▸ **ASSIGNMENT**
In the text on romantic love below, how many of the 193 known cultures did cross-cultural research find romantic love in?

▸ **DOCUMENT EXCERPT**
::::

Romantic, or passionate, love refers to any intense attraction involving the intrusive thinking about one person within an erotic context with the expectation of the state enduring for some time into the future. It also involves the reordering of personal priorities that favor being with the loved one combined with feelings of dependency.

Romantic love is not a modern subjective experience. As William Jankowiak (1995) shows, cross-cultural research has found it to be near universal, being found in 174 out of 193, or 90 percent, of known cultures. Moreover, the budding physiological research on the evolution of the mammalian autonomous nervous system lends further support to the interpretation that passionate love is a human universal. Research by Stephen Porges finds that humans have a neurophysiological substrate that enables them to have certain kinds of emotional experiences conducive for developing and sustaining a pair bond relationship. Porges further suggests that “conditioned love with its enduring social bond might require a prerequisite neurophysiological state that might be conceptualized as an [emotional] monogamy switch” (1998, 857). In a related study, T. C. Burnham and colleagues found a link between decreased levels of testosterone in men and men in committed relationships. Clearly, hormones play an essential part in the evolution of human behavior.

Recent endocrinology research is significant for its evidence supporting the biological underpinnings of pair bonding. If humans were by-products of just cultural construction, then they would never have evolved neurological adaptations such as oxytocin and vasopressin designed to support maintaining a pair bond relationship. Nor would the neurological basis of love have so many similar biological underpinnings that range from the capacity to experience sexual arousal to romantic love and deep attachment. It is the existence of these sex hormones and related neurological mechanisms that accounts for anthropologists noting similar labile psychological responses that include “psychophysical responses to the loved person that include exhilaration, euphoria, buoyance, spiritual feelings, increased energy, sleeplessness, loss of appetite, shyness, awkwardness,… flushing, stammering, gazing, prolonged eye contact, dilated pupils,… accelerated breathing, anxiety” (Fisher 1998, 32). Further research by Arthur Aron and colleagues on brain wave patterning found that sex and romantic love involve different brain systems. It is love's unique behavior traits that enable onlookers to readily recognize its presence.

For the couple involved, however, what may be most striking is their difficulty in keeping the twin emotional states of love and arousal separate rather than merging them as identical experiences (see Jankowiak 2008). From a biochemical perspective, this makes sense: sexuality and emotional bonding are mutually reinforcing. Porges found that a sexual orgasm (combined with prolonged physical caressing) can trigger an oxytocin release that further serves to strengthen personal memory and attachment and thus contributes to sustaining a love bond.

::::

▸ **DATASET CONTENT**

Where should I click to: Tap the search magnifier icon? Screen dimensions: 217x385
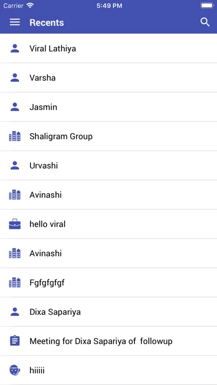point(205,22)
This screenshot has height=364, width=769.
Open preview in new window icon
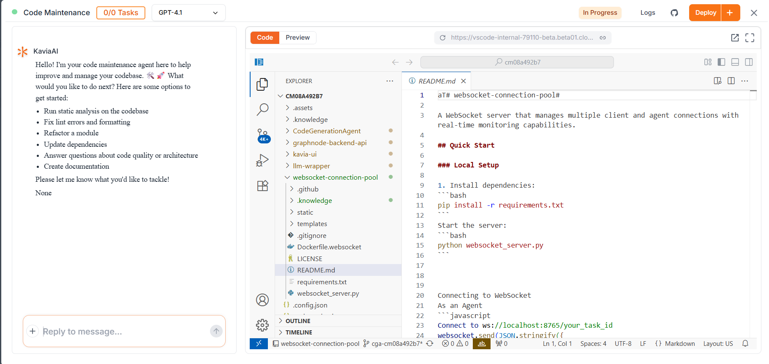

::::

▸ **WORKED SOLUTION**
174 of the 193 known cultures, or 90 percent.